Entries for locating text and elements
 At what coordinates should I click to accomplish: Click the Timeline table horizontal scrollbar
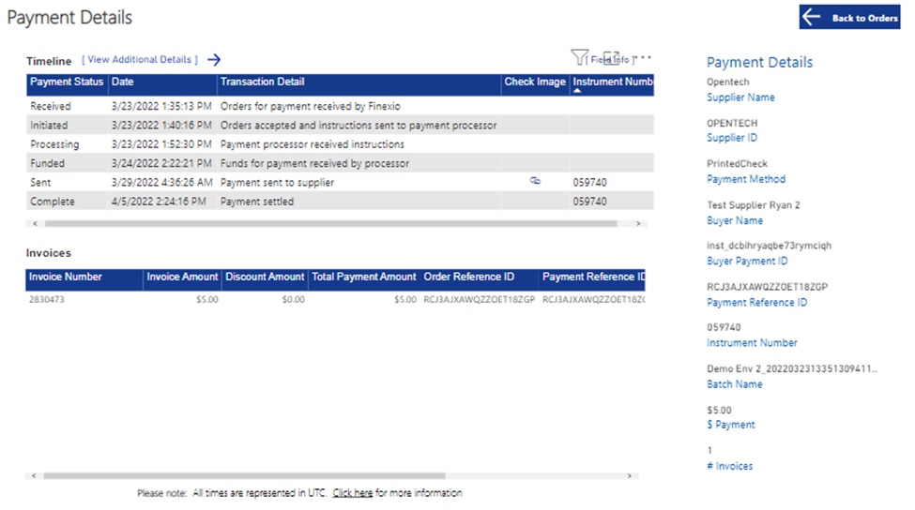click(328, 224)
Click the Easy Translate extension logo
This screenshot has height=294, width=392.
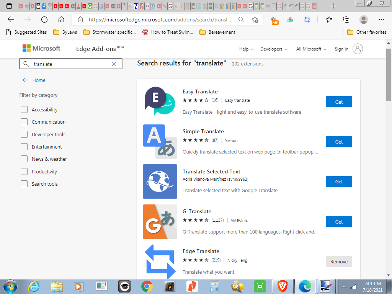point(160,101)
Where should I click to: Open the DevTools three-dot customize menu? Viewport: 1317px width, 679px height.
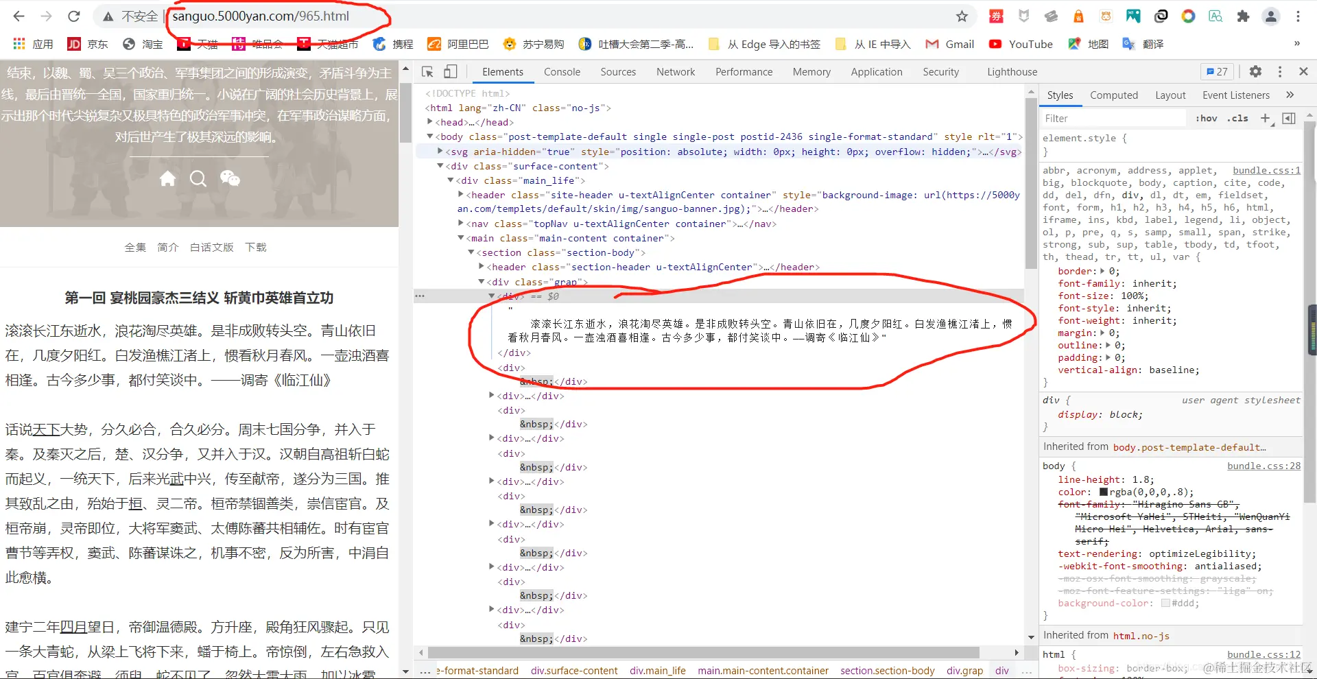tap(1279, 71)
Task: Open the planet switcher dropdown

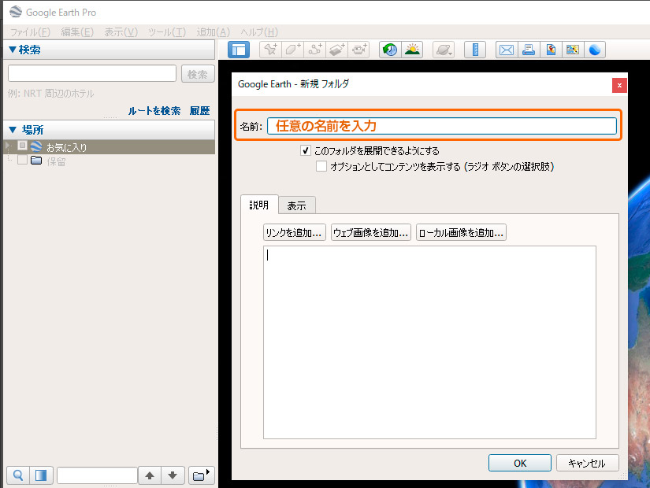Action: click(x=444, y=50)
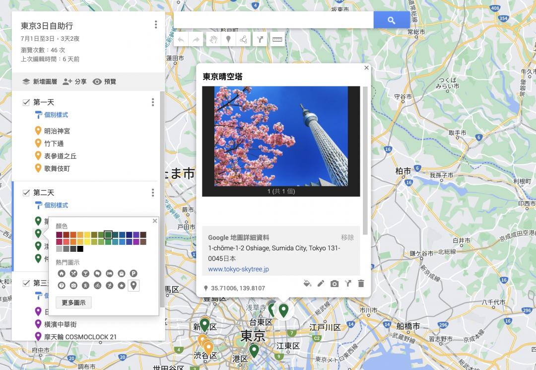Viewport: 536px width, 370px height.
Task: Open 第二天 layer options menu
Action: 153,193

--

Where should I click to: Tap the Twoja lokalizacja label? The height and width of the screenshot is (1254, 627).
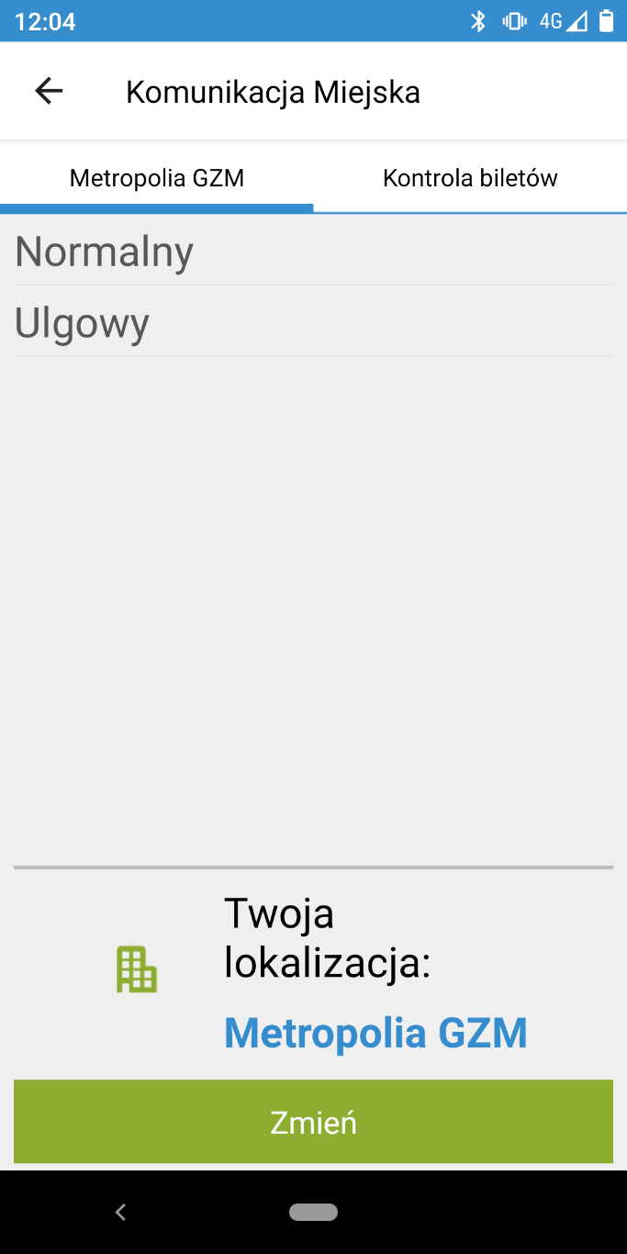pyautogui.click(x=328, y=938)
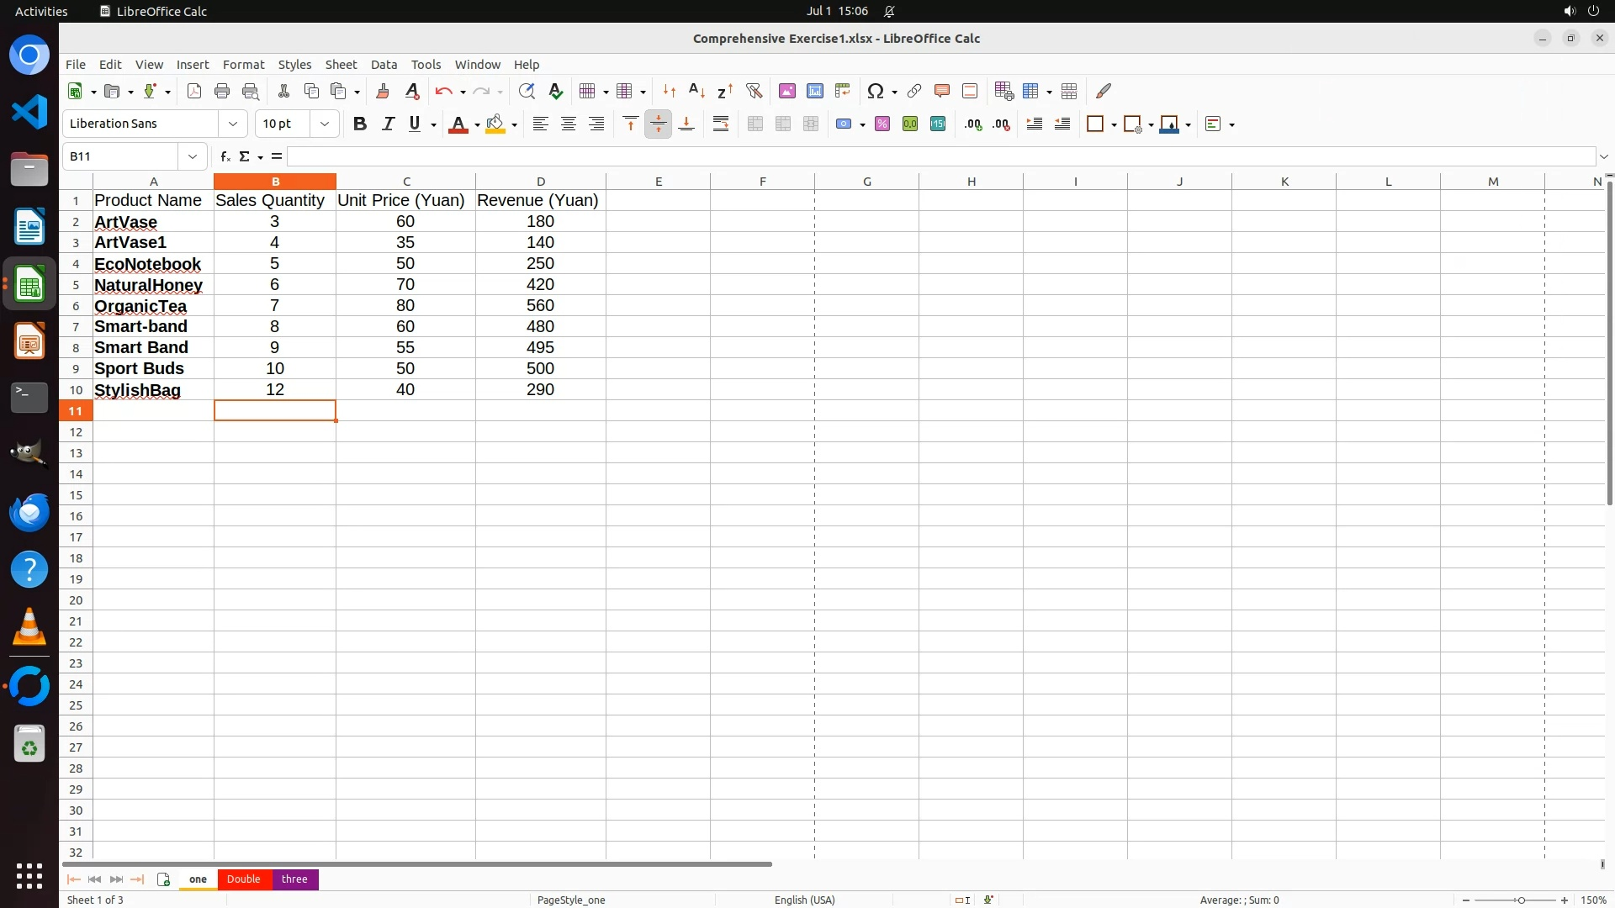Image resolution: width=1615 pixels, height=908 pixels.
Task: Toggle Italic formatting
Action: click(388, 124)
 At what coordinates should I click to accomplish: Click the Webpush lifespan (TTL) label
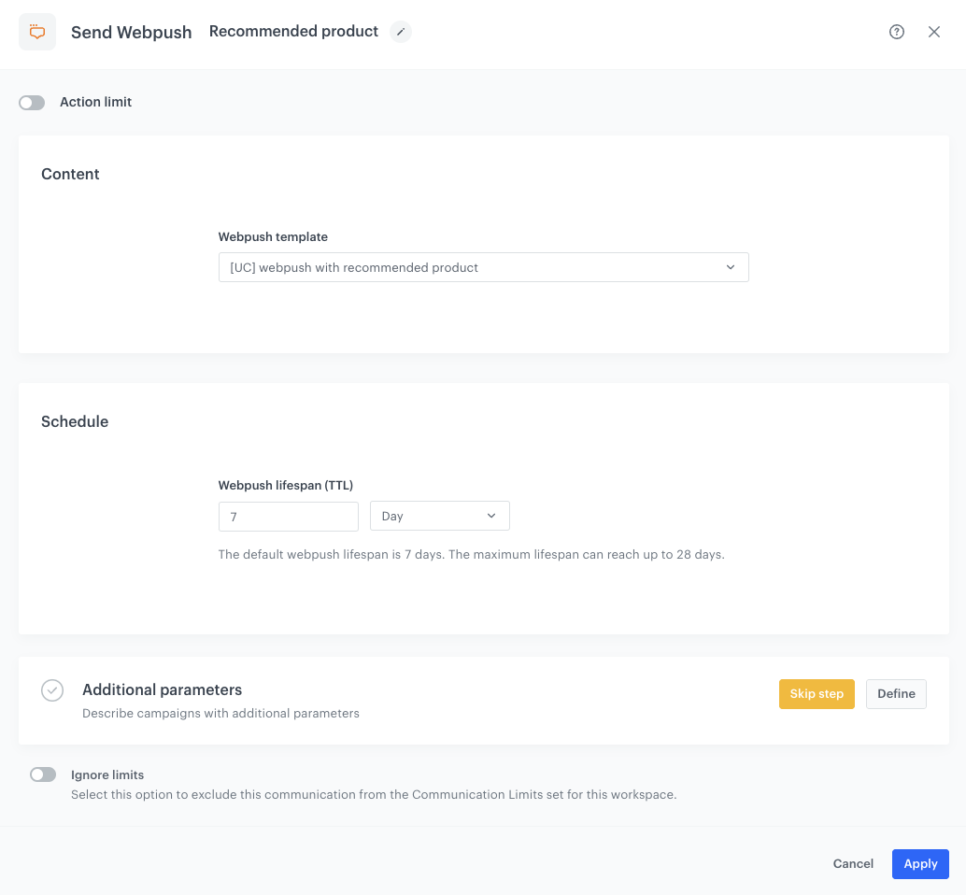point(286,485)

- [What this task involves] Copy the rows verbatim, beginning with the line that contains "Where should I click to: Open" and ending after the line that contains "Action: 153,193". Omit the pictures from your answer.

- [Correct result]
Where should I click to: Open the DevTools three-dot customize menu? Viewport: 1317px width, 679px height.
tap(1279, 71)
Task: Open the planet switcher dropdown

Action: click(x=444, y=50)
Viewport: 536px width, 370px height.
Task: Open 第二天 layer options menu
Action: 153,193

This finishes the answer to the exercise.